甄世万双臂枕脑,不以为然:“才不过会背几首诗就不得了?果真是谁家的孩儿谁家爱。刚生下来就不谈了,如今都三四岁的小大人了,还要夜夜缠着娘亲睡,先把这丢人的习惯改了,再说了不了得。”
崔嫣抡了拳,欲去锤敲两下,却又是放了手。说来他这满肚子牢骚也确实没发错,自打这小乖乖女落了地,大半时刻都不离视线,夜间本该由乳母带着睡,却也是非要抱在自己床上才是安心,刚刚生下来的那一阵子,每夜睡到一半,孩子倒是酣得香甜,她却要惊醒个一两回,摸一摸,还在不在,又看压着没有,被窝有没盖好。

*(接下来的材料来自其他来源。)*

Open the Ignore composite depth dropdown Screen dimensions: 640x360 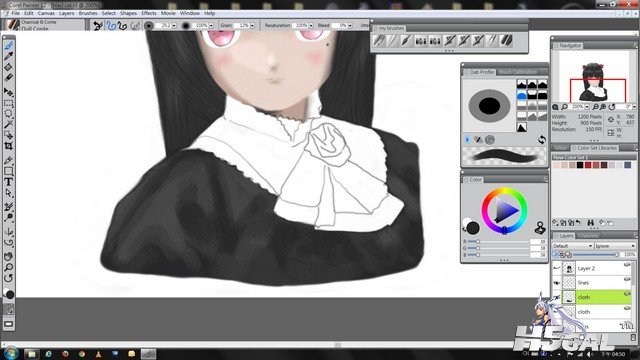[x=615, y=246]
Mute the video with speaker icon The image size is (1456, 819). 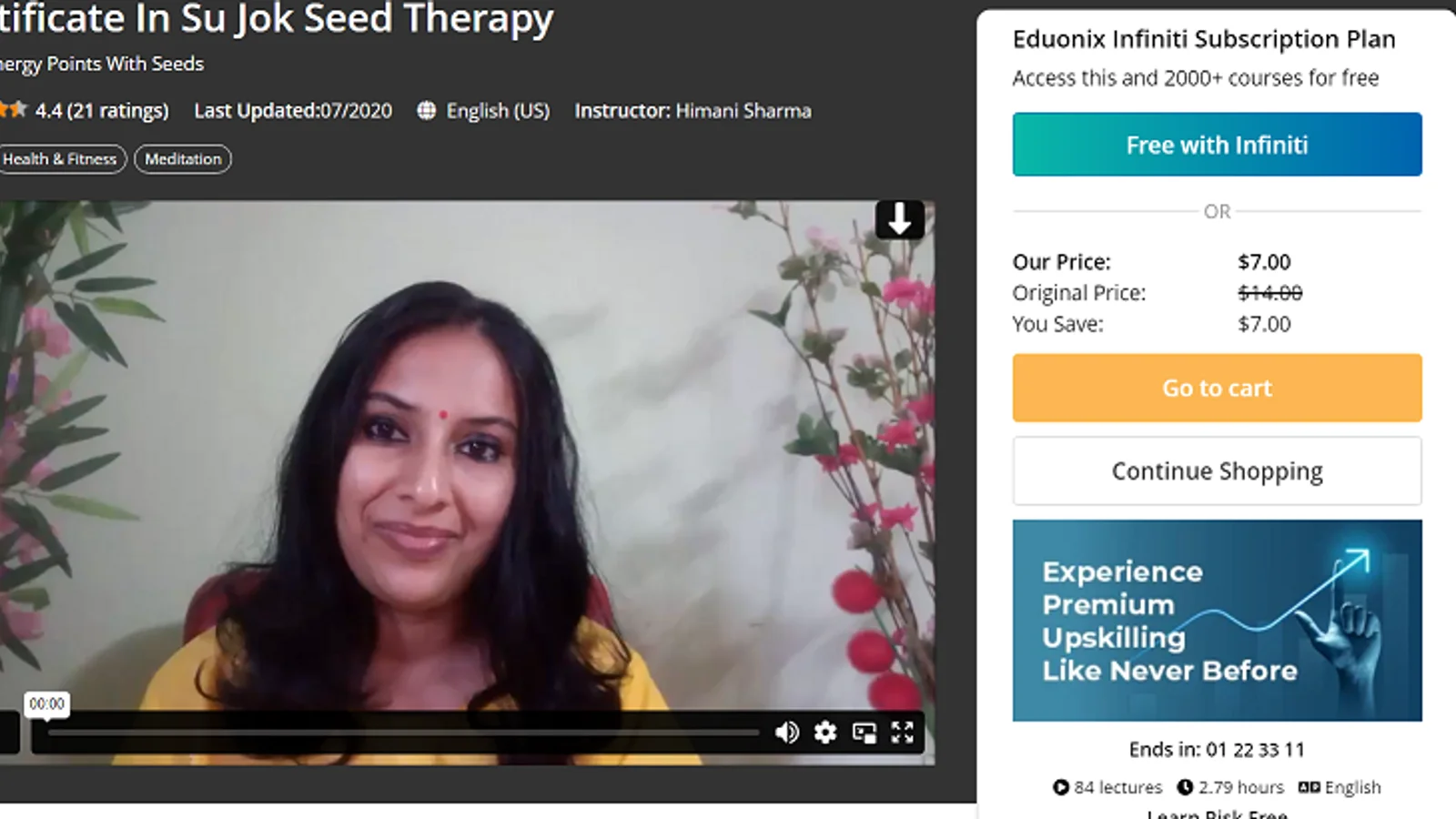point(787,733)
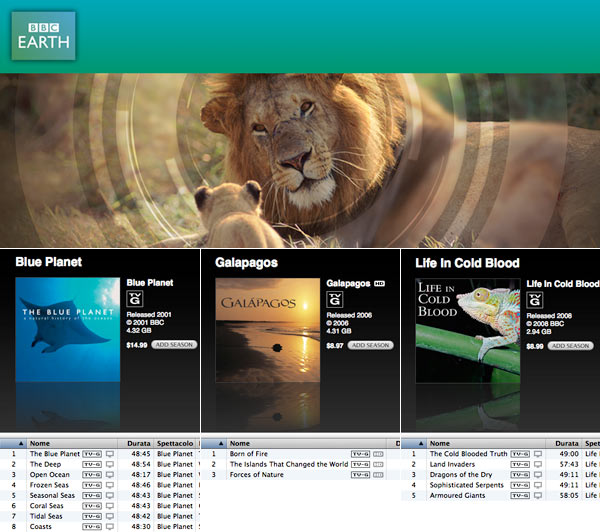Image resolution: width=600 pixels, height=532 pixels.
Task: Add the Blue Planet season for $14.99
Action: click(x=175, y=345)
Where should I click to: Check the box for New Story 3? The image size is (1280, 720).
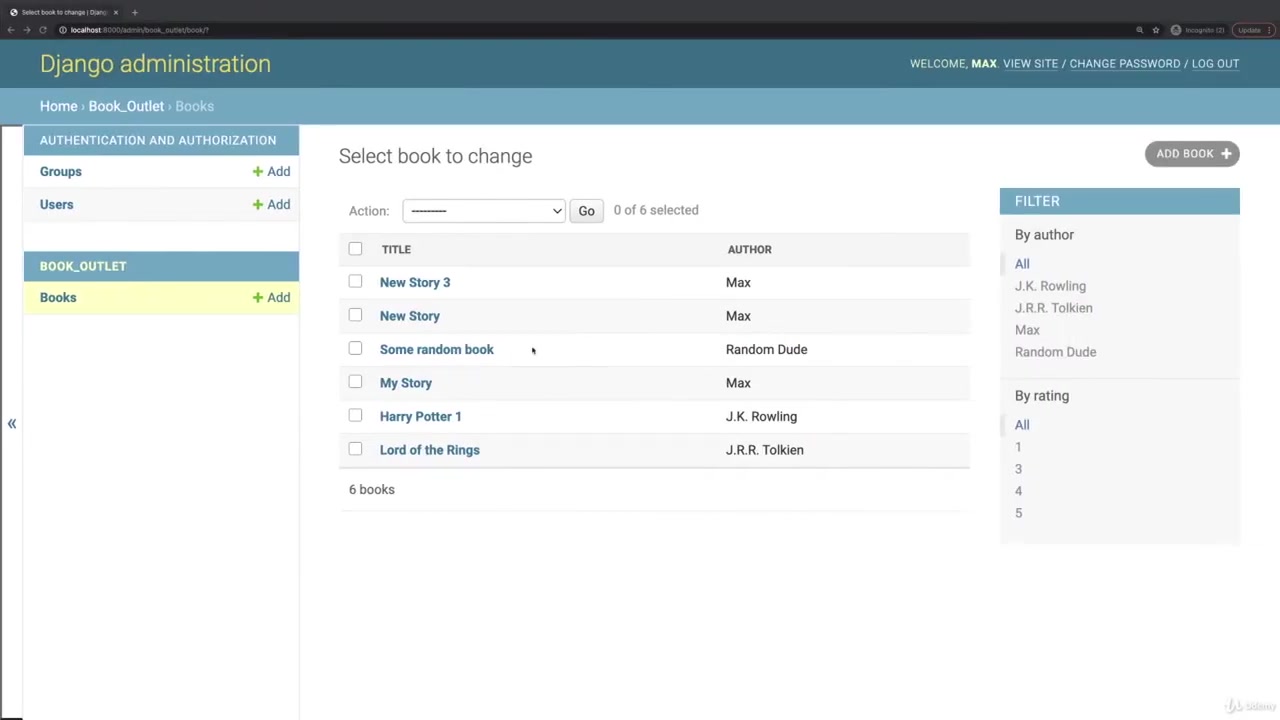point(355,282)
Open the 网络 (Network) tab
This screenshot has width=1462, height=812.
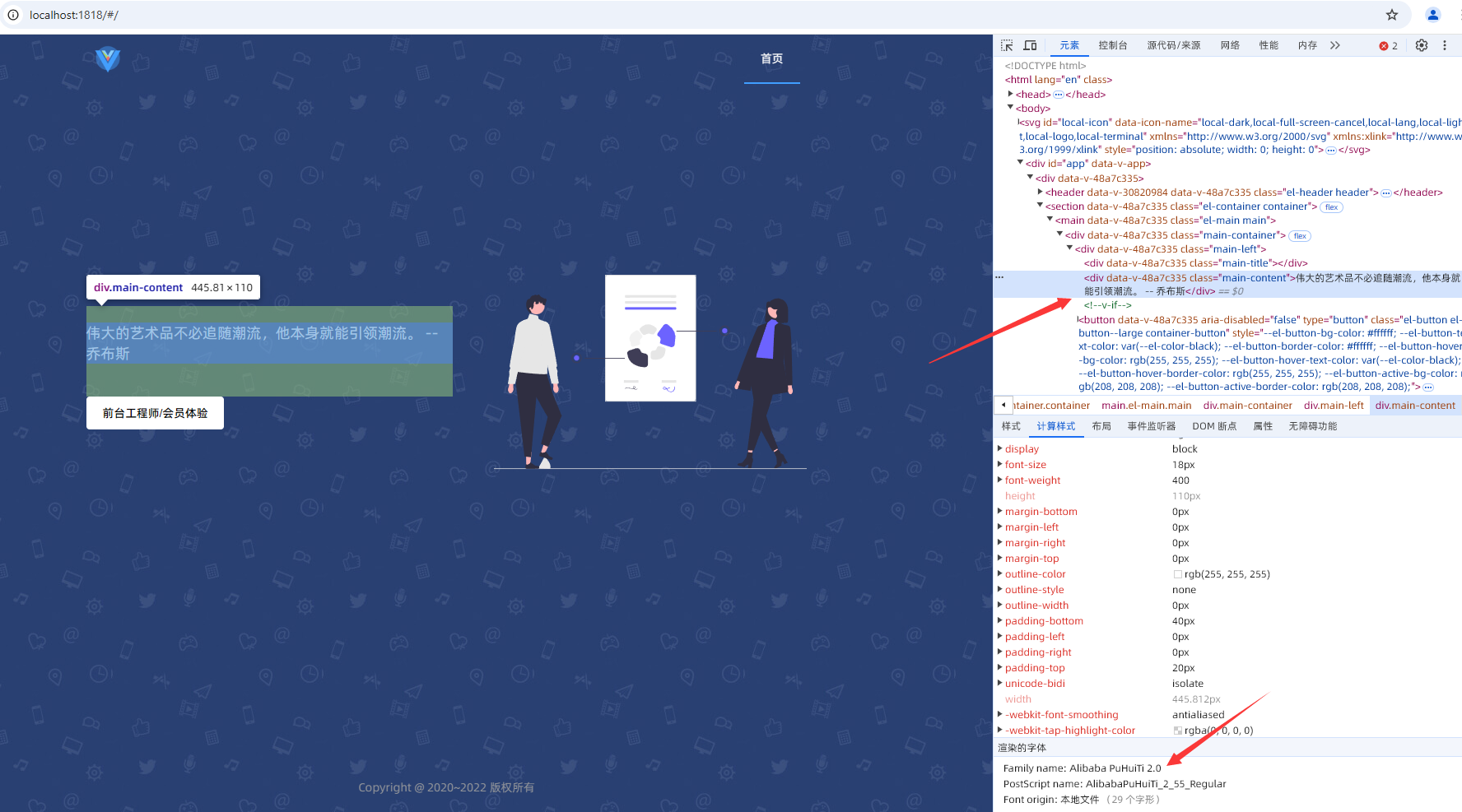tap(1230, 45)
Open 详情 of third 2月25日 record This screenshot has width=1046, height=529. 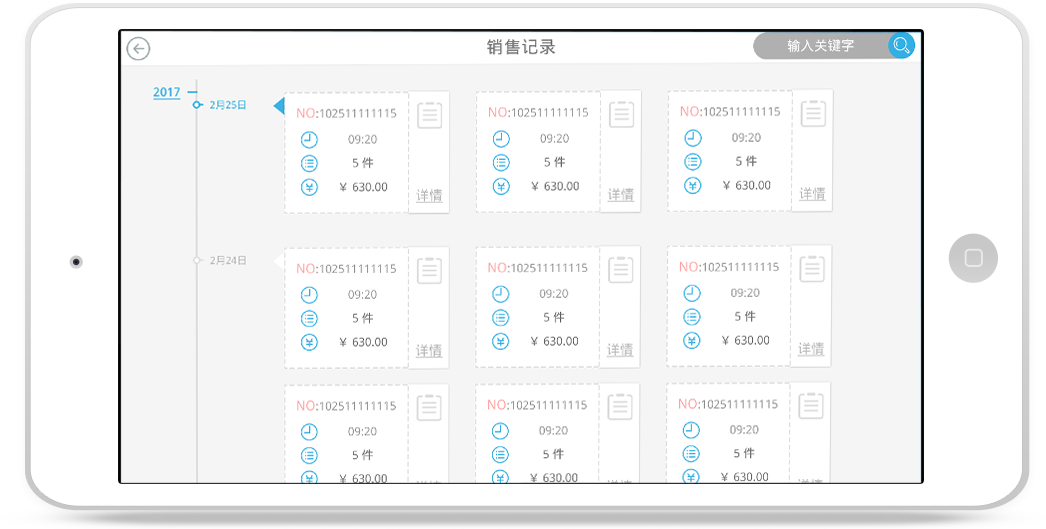point(812,194)
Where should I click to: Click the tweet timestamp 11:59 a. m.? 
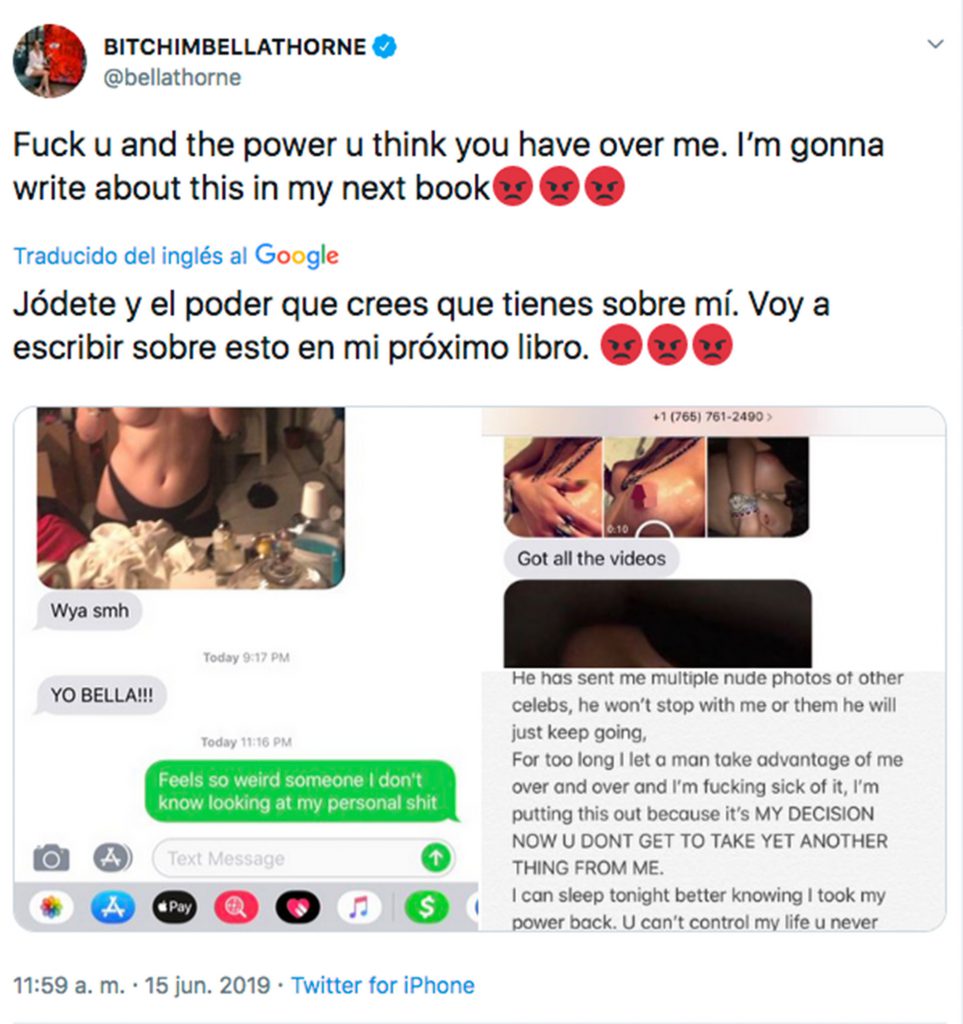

甄世万晓得她心里头有个阴影,初始也并不说甚么,由着她将那一坨肉儿放在两人中间当个城墙,时日久了,银汉相隔,多余出个人,总是不方便,有时实在忍不住了,弓着爬过界去,匍下/身子,还不曾干个实事,那小冤孽两颗葡萄籽一般的眼便睁得恁大,摇头晃颈地望你,哪里还能继续,崔嫣便一手将自己推下去。
再等了小媱君会爬会走会说话了,愈发是极会坏人大事。
同娘亲睡熟了,已是惯坏了,崔嫣想叫她一个人睡,她却不愿意了,每回强行抱她回自己的床,这小妮子哭得能六月飞霜,感天撼地,待哭闹这一套眼看不顶用了,小媱君见娘亲要走,便咬了被子,指了窗户那边:“娘,外面有鬼,每晚上都来摸我一下,我怕……”崔嫣连忙又把小娇娇抱回主卧,弄得甄世万每一回已是洗干净了,褪得半光,美滋滋地躺在床上,却又见自家娘子颠着脚儿,将那一脸诡笑的害人小东西抱回来。
明明是自己的老婆,却是绑死在了这孩儿身上,亲热一通,也成了过年余庆一般的难得,每回也只好等这精神旺盛的小妮子睡死了,甄世万才将她轻手轻脚抱回自己的木架小床。
长此以往,也练就了一番功力。
首先为老狐听冰,先听一听小媱君的鼻息,看是不是睡熟了,以免一碰上去便大哭大叫的情形发生。